In the affidavit, the agent lists six Mexican nationals without legal status in the Tempe home, seven in the Mesa home, eight in Gilbert, including the two men who have been detained for further court action in Lau’s case, and seven in Scottsdale. An eighth man at the Scottsdale home was a Chinese national with no authorization to work in the U.S.
The affidavit also describes living conditions at the Scottsdale residence, saying rooms were subdivided multiple times “using drapes hanging from the ceiling” to create private areas for multiple occupants.
Cowan said agents seized Lau’s cellphone and that Lau and his wife initially declined to speak after receiving Miranda warnings in Mandarin.

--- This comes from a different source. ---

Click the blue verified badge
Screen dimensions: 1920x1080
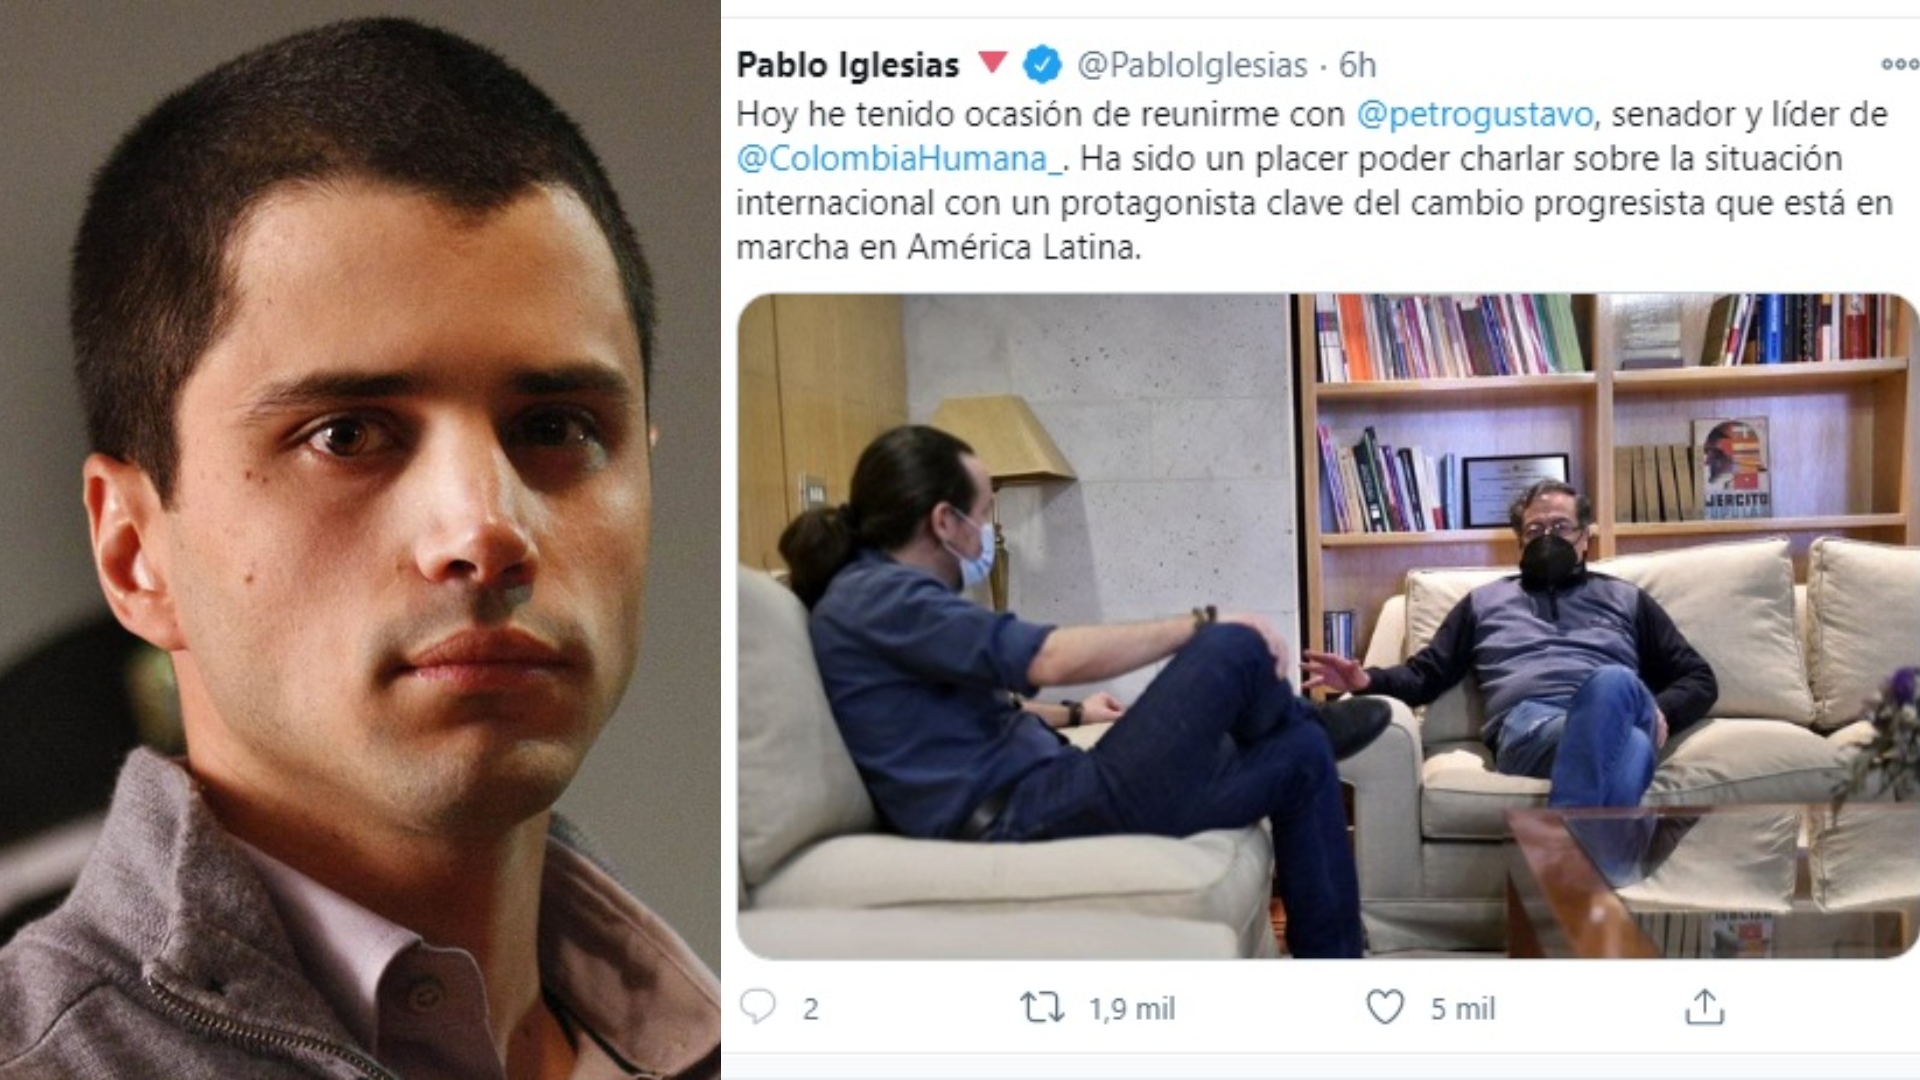tap(1042, 64)
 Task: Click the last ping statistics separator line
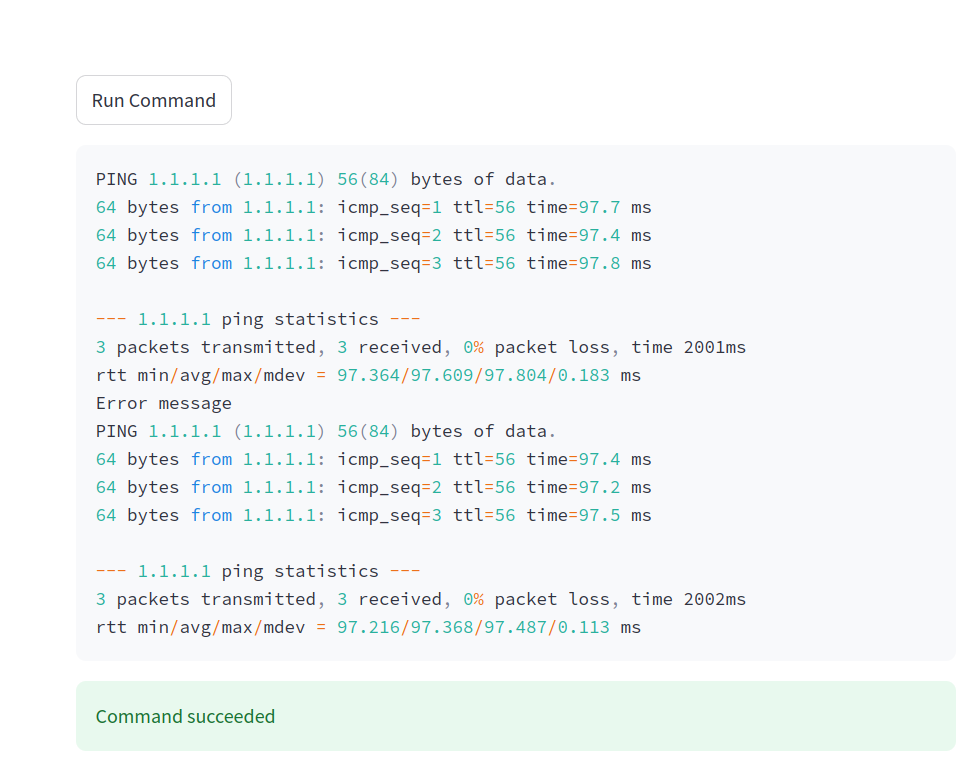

The criminal complaint’s two named alleged “harboring” victims, Nunez-Perez and Salas-Maldonado, are central to the government’s narrative.
Cowan reported that Nunez-Perez told agents in a recorded Spanish-language interview that he worked at the Mesa restaurant, was hired by “the boss,” and identified Lau from a photograph as that boss.
Nunez-Perez allegedly said he was paid $1,500 every 15 days and that the person who paid him was Lau’s “brother,” whom he identified as Qin Liu. Nunez-Perez said he lived at the Gilbert residence, paid no rent, and had lived there about three years, beginning when he started work at the Mesa restaurant, according to the affidavit.
Cowan reported that Salas-Maldonado, in another recorded interview, said he was born in Guatemala and entered the U.S. on or about Sept. 25, 2025, paying 80,000 Guatemalan quetzals to be smuggled in.
He allegedly said he was told in Mexico about a job and housing, was brought to the Gilbert residence and lived there with one Asian male and seven Latino males.
Salas-Maldonado said he was paid cash every 15 days, about $2,000 per month, did not receive overtime pay, and did not receive tips.
According to the affidavit, on Dec. 11, Lau waived his rights and acknowledged owning stakes in all four restaurants and stated he operated three of the ones in Ahwatukee, Mesa and Scottsdale.
Cowan wrote that Lau described having two categories of workers — “Chinese workers” paid by check and “Mexican workers” paid in cash.
The agent said Lau initially claimed he had documents for all workers, but later admitted that the Mexican workers were “illegal.”
Cowan also wrote that Lau said he hired unauthorized workers because it was hard to find workers, and that he knew it was wrong.
The affidavit further alleges Lau admitted owning three of the residences used to house workers and said he provided housing as a benefit. Cowan wrote that Lau said there was at least one Chinese worker living in each residence as a caretaker to “monitor” the Mexican workers.